According to the CDC, the occurrence of stroke is higher among black women than among white women.
Risk factors for stroke in women include but are not limited to the following:
- Hormone Therapy
- Atrial Fibrillation
A recent research study is suggesting once more that healthy habits can reduce the risk of stroke in women by half. Specifically there are five healthy habits that might aid in reducing the risk which includes:
- Healthy Diet
- Drinking Alcohol in Moderation
- Never Smoke
- Physically Active
- Healthy Body Weight
Eating a Healthy Diet Reduces Risk of Stroke in Women
What is a healthy diet? In this study, researchers considered a healthy diet as one within the top 50 percent of a food score that measured how often the women ate fruits, vegetables, low-fat dairy foods and other healthy fare.
A separate large-scale Swedish study revealed that women who ate the most fruits and vegetables had a 17% lower risk of any kind of stroke. Women with heart disease who consumed an increased amount of fruits and vegetables had a 57% lower risk of stroke.
For women who need to lose weight, experts recommend that in addition to exercise, women can decrease their caloric intake by 500 calories per day.
Drinking Alcohol in Moderation Reduces Risk of Stroke in Women
What constitutes drinking alcohol in moderation? In the research study, moderate alcohol intake was defined as three to nine drinks a week. Experts go as far to indicate that women should not drink any more than one drink per day, Women who drink two or more drinks per day actually increase their risk for stroke significantly.
Women Should Stop Smoking to Reduce Risk of Stroke
Women should stop smoking to aid in reducing the risk for stroke. Smoking can more double the risk for stroke due to it's various effects on the body such as raising blood pressure, lowering HDL and its impact to blood vessels. Women who live with smokers or are frequently exposed to smokers are also at significant risk for stroke.
According to one study, women have the ability to reduce their risk for stroke by 25% over a one to two year period once they stop smoking.
There are a variety smoking cessation tips that women can follow if they are serious about smoking whether its through support groups, medication or therapy.
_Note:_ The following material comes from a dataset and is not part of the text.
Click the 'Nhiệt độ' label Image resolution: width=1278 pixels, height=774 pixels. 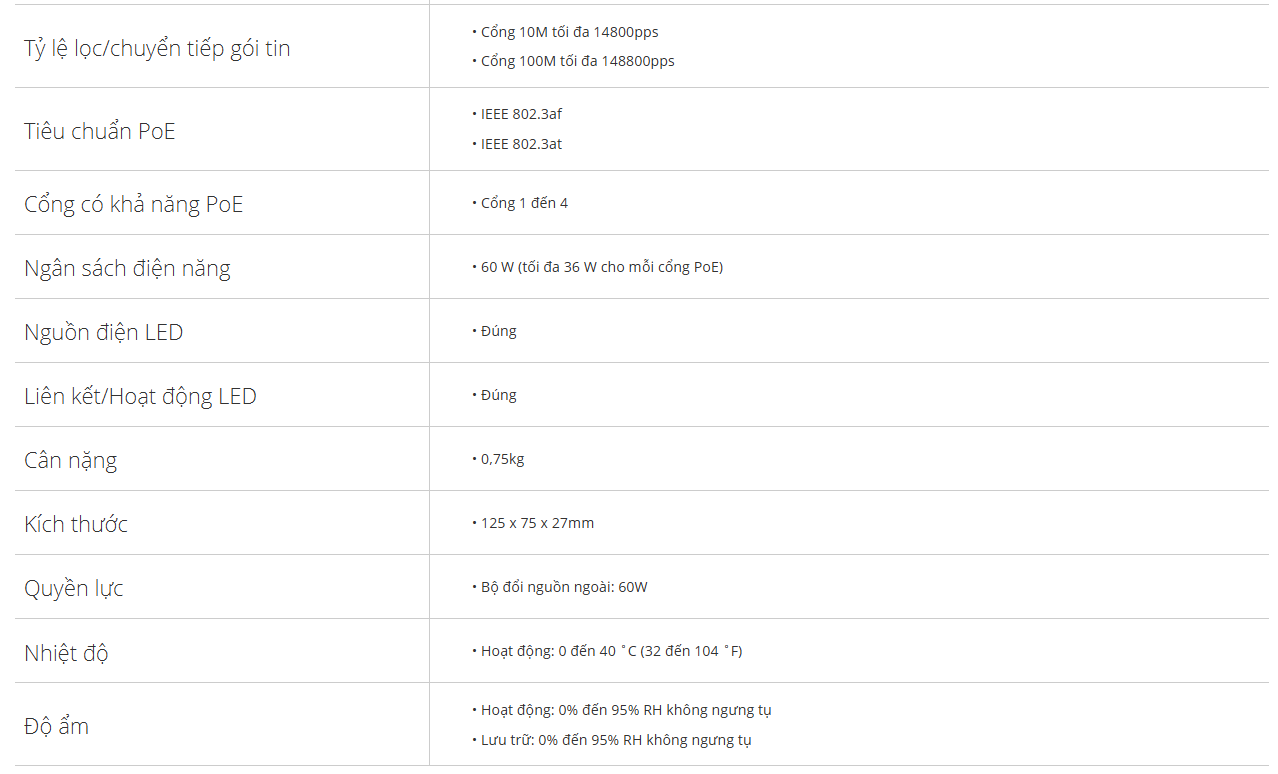pyautogui.click(x=66, y=653)
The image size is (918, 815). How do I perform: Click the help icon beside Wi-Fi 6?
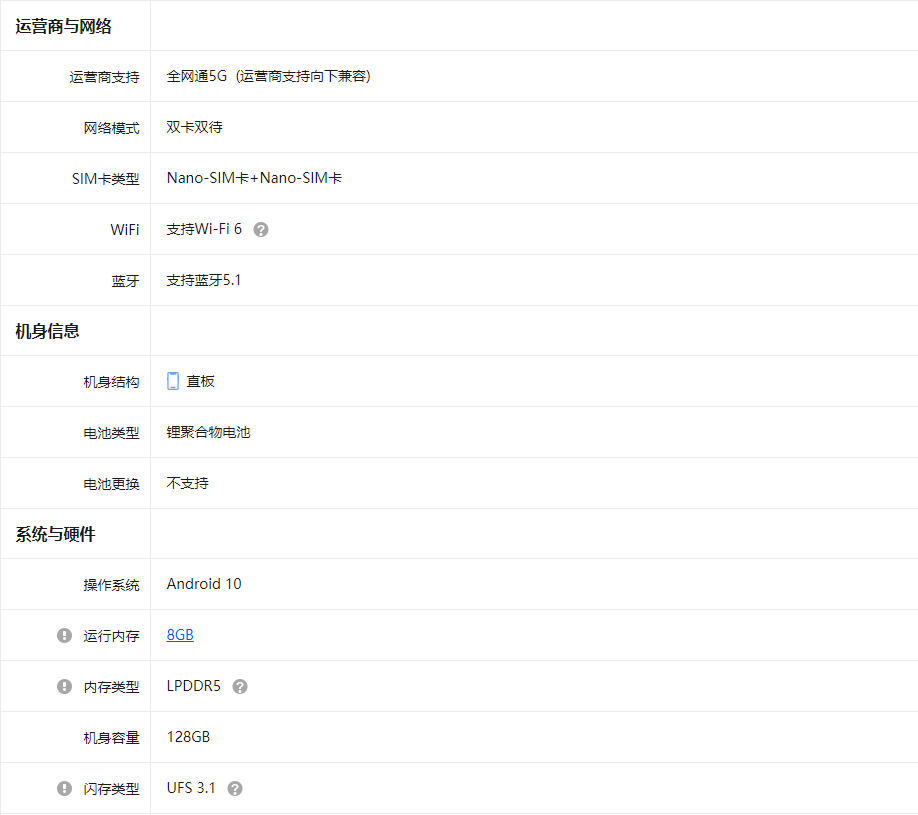point(261,230)
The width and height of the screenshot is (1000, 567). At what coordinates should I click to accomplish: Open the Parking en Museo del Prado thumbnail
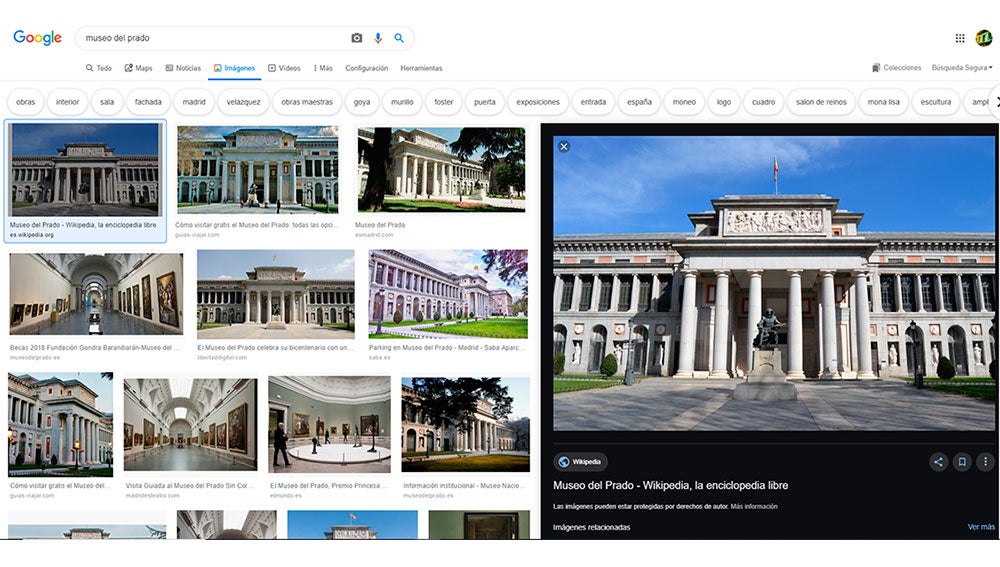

Being Physically Active Reduces Risk of Stroke in Women
What activities can a woman do to be classified as physically active? According to this study, women who walked or biked at least 40 minutes a day along with doing more vigorous exercise at least an hour once a week were classified as physically active.
Even if a woman just walks one hour in total per week, she is less likely to have a stroke than one who does not walk at all. Exercise is just one tool women can use to help control their weight.
Healthy Weight Reduces Risk of Stroke in Women
Healthy weight was defined as having a body mass index (BMI) below 25. Women who maintain an unhealthy BMI (i.e. greater than 30) are 50% more likely to have a stroke than those with a body weight in the healthy range.
Women must also be careful of excessive weight gain as this can also increase their risk for stroke.
Other Tips to Reduce the Risk of Stroke in Women
Other ways actions women can take to reduce their risk of stroke may include getting annual cholesterol checks and if necessary, taking actions to decrease unhealthy cholesterol levels whether through diet and exercise or medication management.
Women should also get their blood pressure checked annually and if medically necessary, ensure that she follows any prescribed medication regimens.